▶ **What the task asks**:
Would you repeat word for word the lines of the listing that follows, from the one with "Image resolution: width=184, height=2576." up to and including the one with "(850) 436-5000 (479, 853)", and leave out the images?

-------- Stored data --------

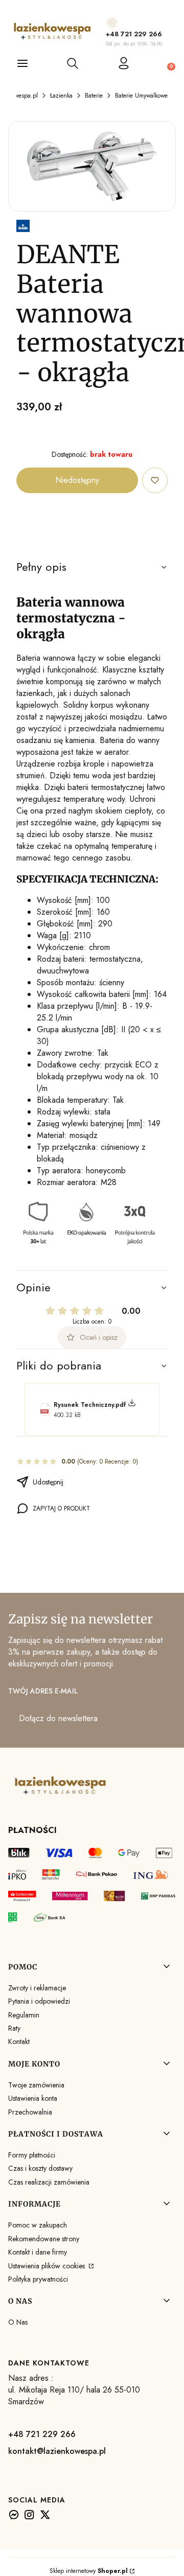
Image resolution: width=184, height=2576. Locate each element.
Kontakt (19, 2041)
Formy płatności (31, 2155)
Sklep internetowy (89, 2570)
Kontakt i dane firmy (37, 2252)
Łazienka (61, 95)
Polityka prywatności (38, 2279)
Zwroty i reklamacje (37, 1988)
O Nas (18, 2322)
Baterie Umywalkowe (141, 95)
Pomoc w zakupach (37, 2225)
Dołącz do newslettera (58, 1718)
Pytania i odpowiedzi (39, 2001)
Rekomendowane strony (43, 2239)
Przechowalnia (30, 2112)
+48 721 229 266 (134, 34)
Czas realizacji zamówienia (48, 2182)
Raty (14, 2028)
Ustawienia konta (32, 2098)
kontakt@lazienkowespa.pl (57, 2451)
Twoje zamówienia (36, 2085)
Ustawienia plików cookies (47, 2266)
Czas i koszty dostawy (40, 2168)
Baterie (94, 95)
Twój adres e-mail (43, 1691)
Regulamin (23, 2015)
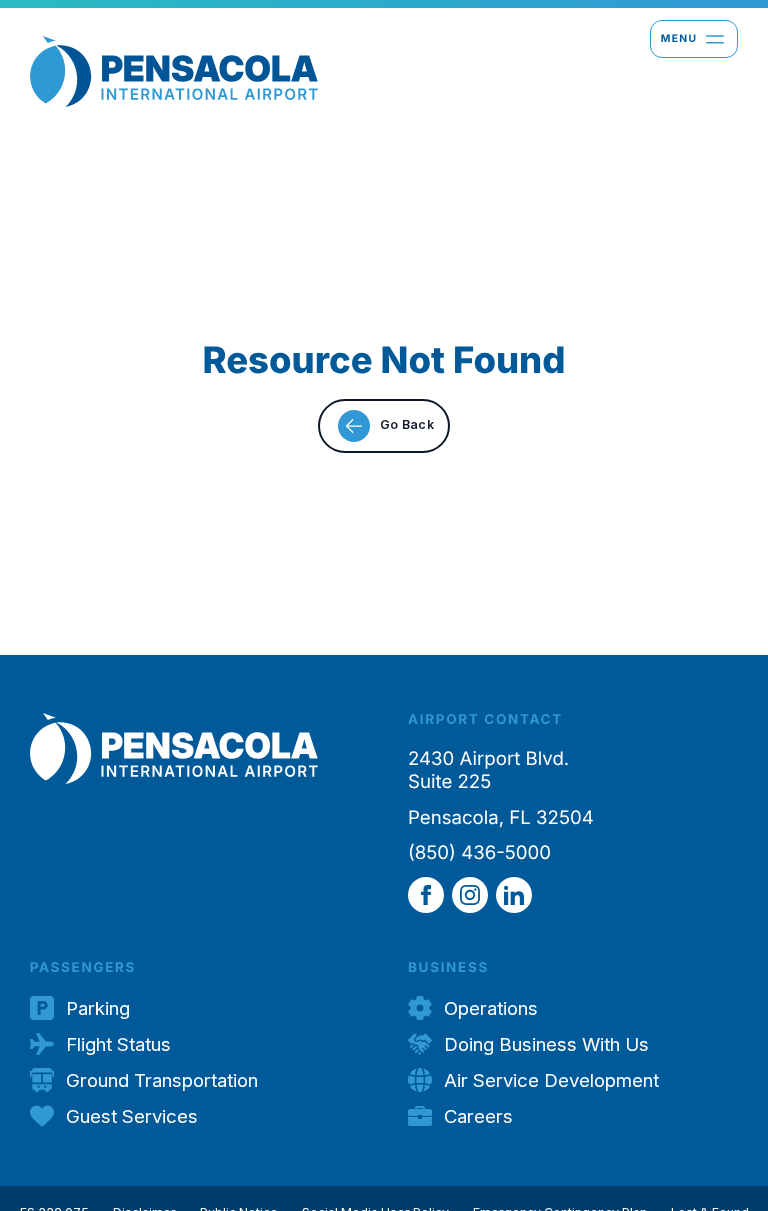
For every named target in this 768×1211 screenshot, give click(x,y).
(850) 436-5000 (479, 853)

--------
-------- Stored data --------

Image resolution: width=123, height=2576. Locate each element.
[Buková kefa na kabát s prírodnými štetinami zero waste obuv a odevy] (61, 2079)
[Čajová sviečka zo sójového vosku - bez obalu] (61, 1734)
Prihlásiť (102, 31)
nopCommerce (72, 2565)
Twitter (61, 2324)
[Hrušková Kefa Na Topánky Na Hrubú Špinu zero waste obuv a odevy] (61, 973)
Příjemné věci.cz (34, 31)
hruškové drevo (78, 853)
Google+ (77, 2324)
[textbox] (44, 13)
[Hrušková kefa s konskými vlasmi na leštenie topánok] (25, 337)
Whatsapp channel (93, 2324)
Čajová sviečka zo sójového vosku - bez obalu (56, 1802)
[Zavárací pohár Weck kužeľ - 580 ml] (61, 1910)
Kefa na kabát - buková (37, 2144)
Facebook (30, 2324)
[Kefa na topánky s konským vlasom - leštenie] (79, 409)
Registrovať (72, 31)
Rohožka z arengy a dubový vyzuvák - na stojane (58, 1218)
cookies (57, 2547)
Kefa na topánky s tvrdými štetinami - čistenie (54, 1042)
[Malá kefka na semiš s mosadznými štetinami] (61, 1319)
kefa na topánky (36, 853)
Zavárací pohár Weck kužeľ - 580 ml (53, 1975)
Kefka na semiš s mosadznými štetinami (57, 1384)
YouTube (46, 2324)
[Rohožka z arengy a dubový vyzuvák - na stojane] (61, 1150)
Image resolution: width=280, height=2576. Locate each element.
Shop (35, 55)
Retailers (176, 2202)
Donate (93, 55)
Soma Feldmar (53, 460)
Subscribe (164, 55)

--------

▶ **Expected answer**:
Image resolution: width=184, height=2576. Locate each element.
Kontakt (19, 2041)
Formy płatności (31, 2155)
Sklep internetowy (89, 2570)
Kontakt i dane firmy (37, 2252)
Łazienka (61, 95)
Polityka prywatności (38, 2279)
Zwroty i reklamacje (37, 1988)
O Nas (18, 2322)
Baterie Umywalkowe (141, 95)
Pomoc w zakupach (37, 2225)
Dołącz do newslettera (58, 1718)
Pytania i odpowiedzi (39, 2001)
Rekomendowane strony (43, 2239)
Przechowalnia (30, 2112)
+48 721 229 266 (134, 34)
Czas realizacji zamówienia (48, 2182)
Raty (14, 2028)
Ustawienia konta (32, 2098)
kontakt@lazienkowespa.pl (57, 2451)
Twoje zamówienia (36, 2085)
Ustawienia plików cookies (47, 2266)
Czas i koszty dostawy (40, 2168)
Baterie (94, 95)
Twój adres e-mail (43, 1691)
Regulamin (23, 2015)
For every named target in this 768×1211 screenshot, give click(x,y).
(850) 436-5000 (479, 853)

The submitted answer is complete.